The Confederate Dollar — A War Currency the Winners Refused to Honor
The Confederate States dollar was the paper money of a country that lost, and when the country died the money died with it. Issued from April 1861 to fund the secessionist war against the United States, the “greyback” was never redeemed by anyone — not the defeated Confederacy, which ceased to exist at Appomattox in April 1865, and not the restored Union, which wrote the refusal into the Constitution itself. The verdict on the record is repudiation, the rarest and bluntest fate a currency can suffer: not a reform, not a redenomination, but an authoritative declaration that the notes were worth nothing and would stay that way.

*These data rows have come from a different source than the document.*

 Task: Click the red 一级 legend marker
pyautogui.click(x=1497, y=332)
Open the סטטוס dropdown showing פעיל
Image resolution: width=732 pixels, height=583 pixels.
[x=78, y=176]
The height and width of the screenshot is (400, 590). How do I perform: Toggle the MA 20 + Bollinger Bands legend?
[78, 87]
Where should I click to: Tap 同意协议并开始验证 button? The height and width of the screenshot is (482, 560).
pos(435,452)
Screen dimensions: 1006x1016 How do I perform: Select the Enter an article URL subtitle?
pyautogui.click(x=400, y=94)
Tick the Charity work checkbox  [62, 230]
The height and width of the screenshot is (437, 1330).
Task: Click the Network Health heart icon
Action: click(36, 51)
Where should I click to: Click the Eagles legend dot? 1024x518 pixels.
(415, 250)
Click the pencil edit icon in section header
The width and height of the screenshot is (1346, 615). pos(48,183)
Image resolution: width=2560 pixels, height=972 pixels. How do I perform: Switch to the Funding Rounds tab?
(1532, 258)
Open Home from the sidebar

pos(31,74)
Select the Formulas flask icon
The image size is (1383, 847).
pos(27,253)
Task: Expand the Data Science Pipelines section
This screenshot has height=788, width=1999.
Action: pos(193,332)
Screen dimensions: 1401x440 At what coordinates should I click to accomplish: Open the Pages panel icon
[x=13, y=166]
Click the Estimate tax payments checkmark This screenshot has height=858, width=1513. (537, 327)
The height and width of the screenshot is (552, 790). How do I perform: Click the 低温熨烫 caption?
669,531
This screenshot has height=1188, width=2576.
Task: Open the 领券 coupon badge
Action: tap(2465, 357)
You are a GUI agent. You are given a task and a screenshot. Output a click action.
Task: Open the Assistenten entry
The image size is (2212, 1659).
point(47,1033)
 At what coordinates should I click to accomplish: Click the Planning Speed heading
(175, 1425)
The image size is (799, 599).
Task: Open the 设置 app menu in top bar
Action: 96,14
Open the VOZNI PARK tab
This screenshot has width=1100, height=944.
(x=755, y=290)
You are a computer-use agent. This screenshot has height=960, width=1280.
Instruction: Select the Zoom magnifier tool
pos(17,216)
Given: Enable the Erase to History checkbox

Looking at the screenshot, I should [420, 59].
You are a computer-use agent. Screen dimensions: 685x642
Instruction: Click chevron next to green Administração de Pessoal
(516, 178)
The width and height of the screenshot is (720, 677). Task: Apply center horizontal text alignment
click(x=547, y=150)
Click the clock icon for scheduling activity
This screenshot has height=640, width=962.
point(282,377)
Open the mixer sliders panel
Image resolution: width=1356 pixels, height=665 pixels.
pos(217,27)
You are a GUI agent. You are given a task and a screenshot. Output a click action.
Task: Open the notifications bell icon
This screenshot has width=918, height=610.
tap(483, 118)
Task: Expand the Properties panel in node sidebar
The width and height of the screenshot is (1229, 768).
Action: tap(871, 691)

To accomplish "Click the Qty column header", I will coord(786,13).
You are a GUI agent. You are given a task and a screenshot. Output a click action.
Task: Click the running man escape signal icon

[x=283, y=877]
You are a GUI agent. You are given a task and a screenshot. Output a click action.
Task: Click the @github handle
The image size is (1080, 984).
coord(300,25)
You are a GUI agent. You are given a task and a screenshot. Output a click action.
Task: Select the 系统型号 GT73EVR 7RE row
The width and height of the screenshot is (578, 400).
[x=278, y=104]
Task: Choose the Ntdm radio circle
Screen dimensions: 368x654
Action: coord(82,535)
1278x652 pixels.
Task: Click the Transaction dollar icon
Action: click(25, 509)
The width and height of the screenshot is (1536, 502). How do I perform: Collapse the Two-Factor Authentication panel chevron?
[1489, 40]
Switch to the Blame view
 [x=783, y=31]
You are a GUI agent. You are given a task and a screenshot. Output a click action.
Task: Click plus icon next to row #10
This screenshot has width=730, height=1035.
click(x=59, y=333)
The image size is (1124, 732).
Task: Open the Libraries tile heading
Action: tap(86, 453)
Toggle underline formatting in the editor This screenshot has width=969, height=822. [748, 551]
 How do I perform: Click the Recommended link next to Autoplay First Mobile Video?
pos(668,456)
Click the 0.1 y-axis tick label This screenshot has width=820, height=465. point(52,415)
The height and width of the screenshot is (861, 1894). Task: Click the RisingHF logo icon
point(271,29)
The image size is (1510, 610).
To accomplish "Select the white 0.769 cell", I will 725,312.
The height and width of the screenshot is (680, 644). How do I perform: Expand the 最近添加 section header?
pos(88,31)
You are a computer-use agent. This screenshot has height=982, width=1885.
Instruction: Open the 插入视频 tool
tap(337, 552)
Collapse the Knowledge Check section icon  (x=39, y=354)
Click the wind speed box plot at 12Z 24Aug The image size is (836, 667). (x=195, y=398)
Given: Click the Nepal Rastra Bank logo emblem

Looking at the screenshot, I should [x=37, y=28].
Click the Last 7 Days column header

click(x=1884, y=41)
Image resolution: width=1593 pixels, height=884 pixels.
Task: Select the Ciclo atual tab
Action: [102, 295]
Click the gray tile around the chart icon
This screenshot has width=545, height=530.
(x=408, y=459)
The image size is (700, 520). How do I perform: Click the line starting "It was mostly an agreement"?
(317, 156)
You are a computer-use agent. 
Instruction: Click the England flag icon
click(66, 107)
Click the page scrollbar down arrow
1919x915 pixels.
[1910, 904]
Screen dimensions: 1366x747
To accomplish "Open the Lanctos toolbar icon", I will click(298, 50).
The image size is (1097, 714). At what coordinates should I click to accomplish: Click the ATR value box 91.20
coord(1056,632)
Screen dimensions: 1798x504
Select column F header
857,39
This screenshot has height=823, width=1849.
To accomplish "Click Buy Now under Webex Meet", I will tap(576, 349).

The cause was a war financed almost entirely on the printing press. The Confederacy had no functioning tax base, a population ideologically hostile to taxation, and a Treasury cut off from foreign credit by a tightening Union naval blockade. So it printed. Between 1862 and 1865 more than 60 percent of total Confederate revenue was simply created as new notes; loans supplied roughly 21 percent and direct taxes only about 8 percent. The money supply of the South multiplied roughly twentyfold over the war while output shrank under blockade and invasion — the textbook recipe for inflation, applied at national scale.
By the war’s end a commodity price index that stood at 100 in early 1861 had climbed past 9,200 — prices in the South were roughly 92 times their prewar level, an average of about 26 percent a month across the war, accelerating toward the end. The greyback that had bought 90 cents of gold in 1861 was worth about 1.7 cents by 1865. A turkey sold for $155 by Christmas 1864; an ordinary suit ran $2,700. Then the armies surrendered, and the question of what a Confederate note was worth answered itself.
What sealed the repudiation was political, not monetary. There was no successor Confederate authority to honor the paper, and the United States had no intention of validating the debts of a rebellion it had just defeated at the cost of more than 600,000 lives. The Fourteenth Amendment, ratified in 1868, made the refusal permanent: Section 4 declared all debts incurred “in aid of insurrection or rebellion” to be “illegal and void.” The greyback became, by constitutional command, a souvenir.